4 Jul 2020, Samuel Hinton

Getting started with Boost, Python, and Numpy


After failing to find a tutorial that was actually complete, I decided to make one myself.

As much as we might want all code that we work with to be professional-quality packages in the same language we are working in, it simply won’t be the case for the vast majority of us.

Recently, I was investigating how we could replace some perl wrappers that executed C code with something more pythonic. I came across boost - a package designed to try and make exposing C/C++ interfaces a bit simpler to python programs. Well, it includes other languages too, but I’m going to give the python example.

Setting up boost

Ostensibly, boost installs on both windows and *nix systems. Not wanting to risk compilation issues, I opened up my Ubuntu subsystem in windows

Perhaps you’ve already got boost installed, in which case, skip this section, but for completeness, here is what I did.

Step 1: Downloaded the boost 1.73.0 source tarball to my home directory and extracted it with the normal

tar -xf boost_1_73_0.tar.gz

Step 2: Installed a bunch of developer dependencies:

sudo apt-get install build-essential g++ python-dev autotools-dev libicu-dev build-essential libbz2-dev libboost-all-dev

Step 3: Went into the extracted boostrap folder and set up the boostrap and specified to build the python libraries:

./bootstrap.sh --prefix=/usr/ --with-libraries=python

Step 4: Notice that compilation was failing because anaconda has a slightly different include path than the default python installer (their folder is called python3.7m instead of python3.7). So I opened the project-config.jam file in the main boost folder, found the section with a label #Python configuration and added my anaconda locations in explicitly:

# Python configuration
import python ;
if ! [ python.configured ]
{
    using python : 3.7 : "/home/samreay/miniconda3" : /home/samreay/miniconda3/include/python3.7m ;
}

Step 5: Installed into the usr folder:

sudo ./b2 install

And once that was all done, I made sure that under my /usr/lib folder I had some libboost files - at least ones for python and numpy specifically. For me, debugging compilation issues and fixing the path means it took about 3 hours to do this. I’m hoping with the instructions above it takes you far less time!

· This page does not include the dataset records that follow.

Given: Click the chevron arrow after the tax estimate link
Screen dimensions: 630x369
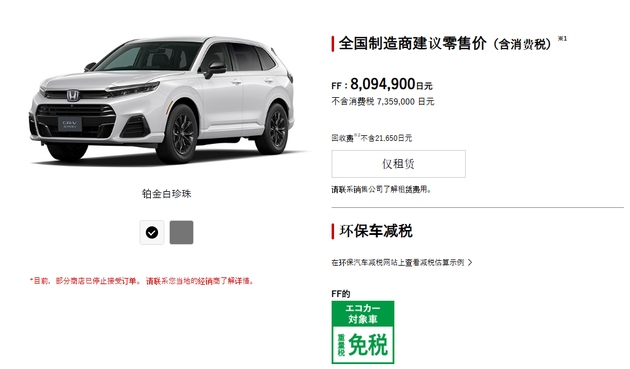Looking at the screenshot, I should 470,262.
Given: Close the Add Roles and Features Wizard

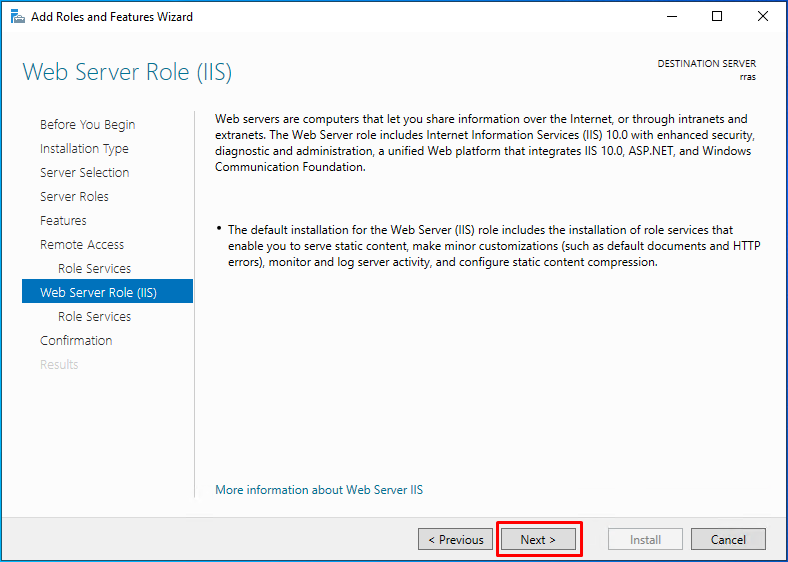Looking at the screenshot, I should (x=762, y=17).
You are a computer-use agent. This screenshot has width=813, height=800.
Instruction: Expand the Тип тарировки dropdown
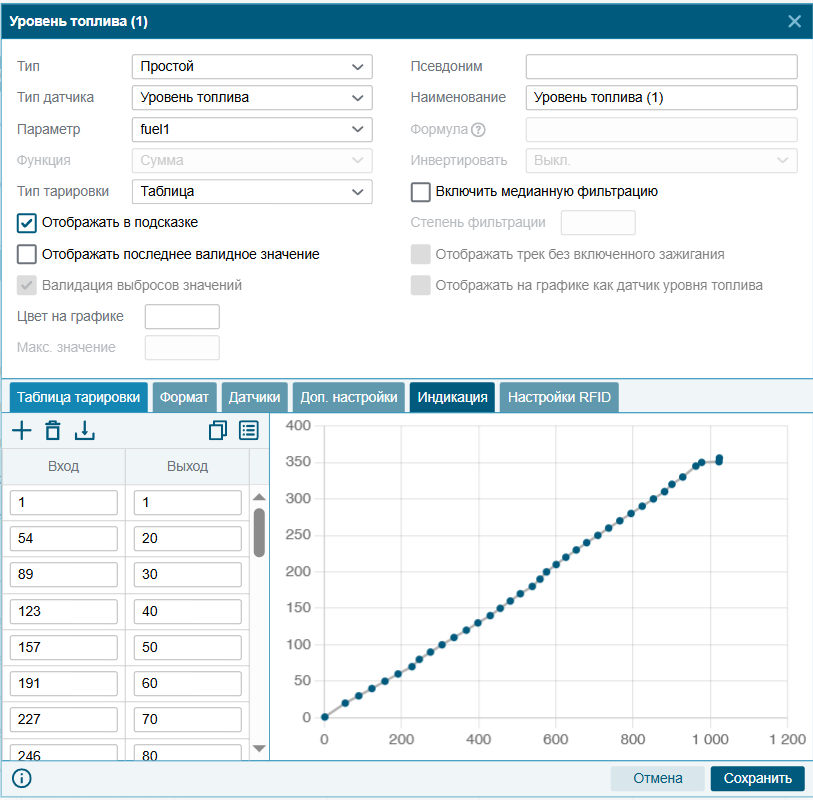pos(252,192)
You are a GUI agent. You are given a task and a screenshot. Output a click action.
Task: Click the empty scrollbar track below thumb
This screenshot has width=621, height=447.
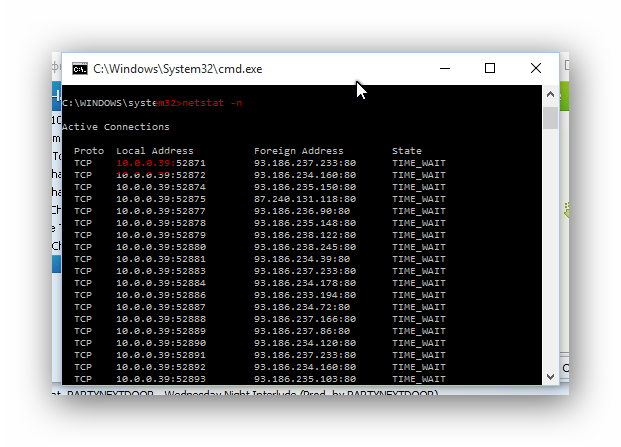[550, 249]
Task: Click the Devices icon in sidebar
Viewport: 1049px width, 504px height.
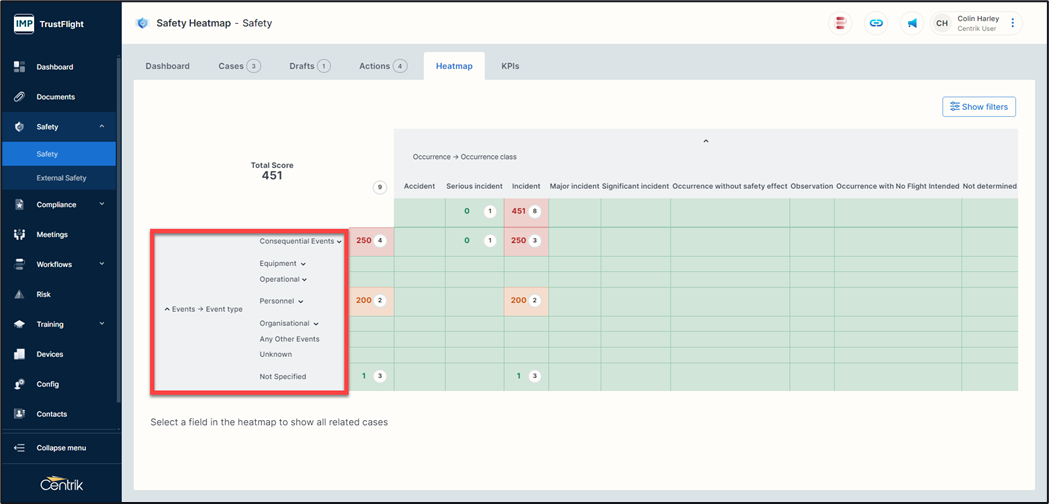Action: (x=19, y=354)
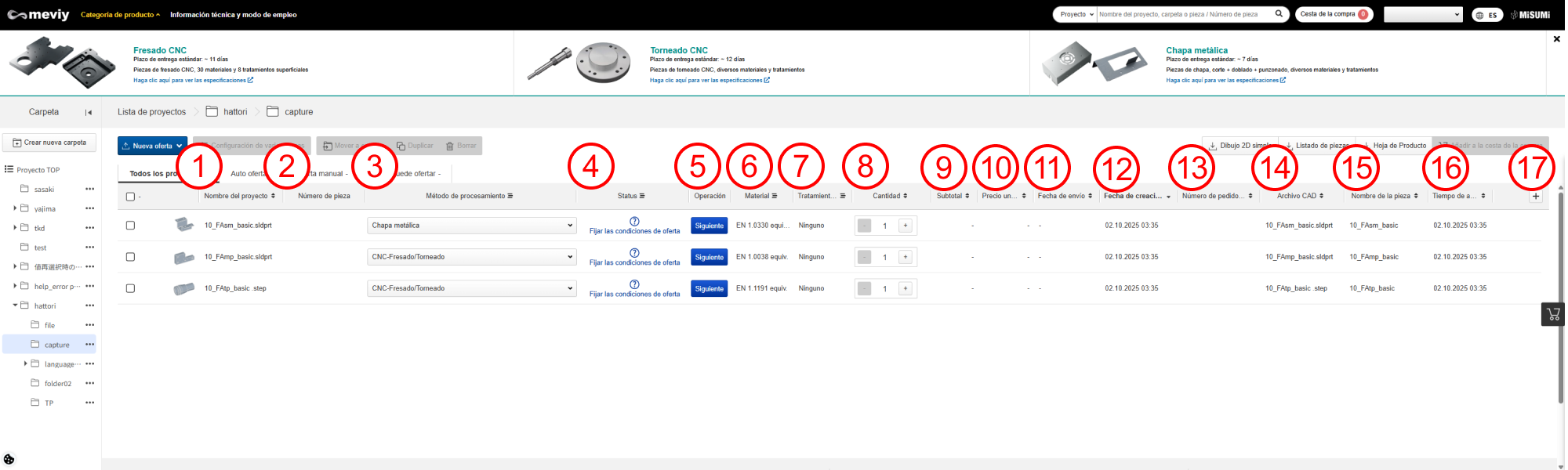
Task: Open processing method dropdown showing Chapa metálica
Action: tap(471, 226)
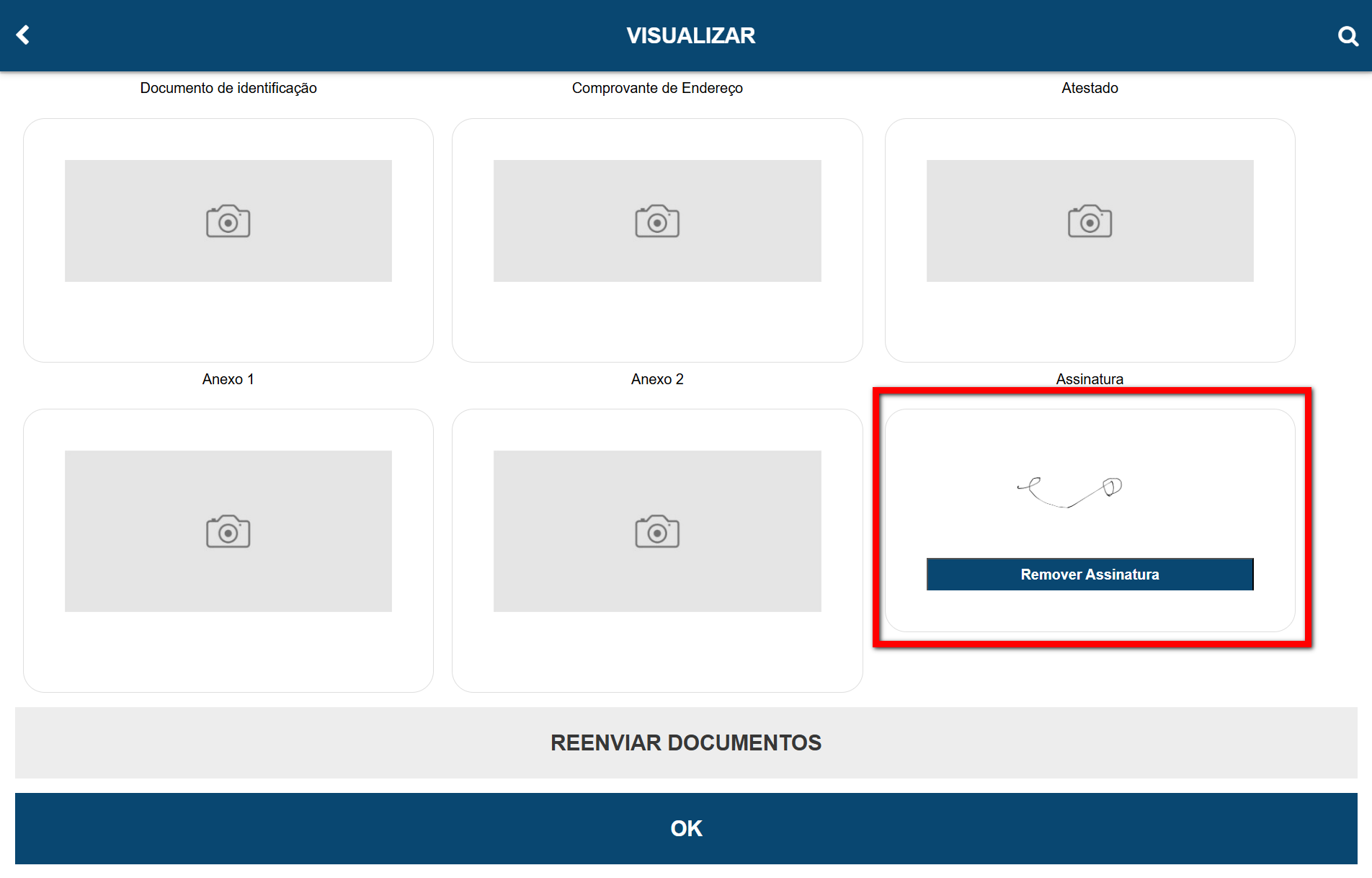Confirm with the OK button

686,828

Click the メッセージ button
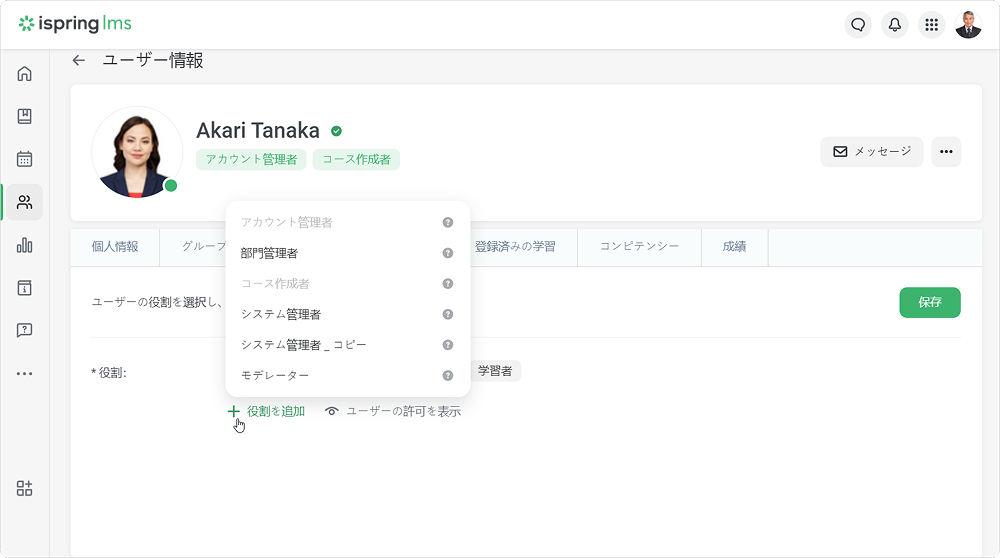(x=871, y=152)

Setting up a basic Numpy example

I don’t want a useless hello world example, I want an example closer to what I’m doing, which is passing data back and forth. So let us make an example C++ function, that takes an input numpy array and returns an output array which is two elements long. The two elements will be the sum of the array, and the number of elements in it. Simple.

In python, this would just be:

def python_count_and_sum(x):
    return np.sum(x), len(x)

But in C++, sticking to arrays (as it makes it closer to C, although it means no std::vector use), I have:

void count_and_sum(double* array, int num, double output[]) {
    double sum = 0.0;
    for (int i = 0; i < num; ++i) {
        sum += array[i];
    }
    
    // Set output values
    output[0] = sum;
    output[1] = (double)num;
}

In fact, lets skip dripping the code out piece by piece. Here’s the entire C++ file, which I named example.cpp. The name of the file is important, because it should match what you put in BOOST_PYTHON_MODULE (or moreso the library you make needs to have that name). Just keep them all consistent and save yourself a headache.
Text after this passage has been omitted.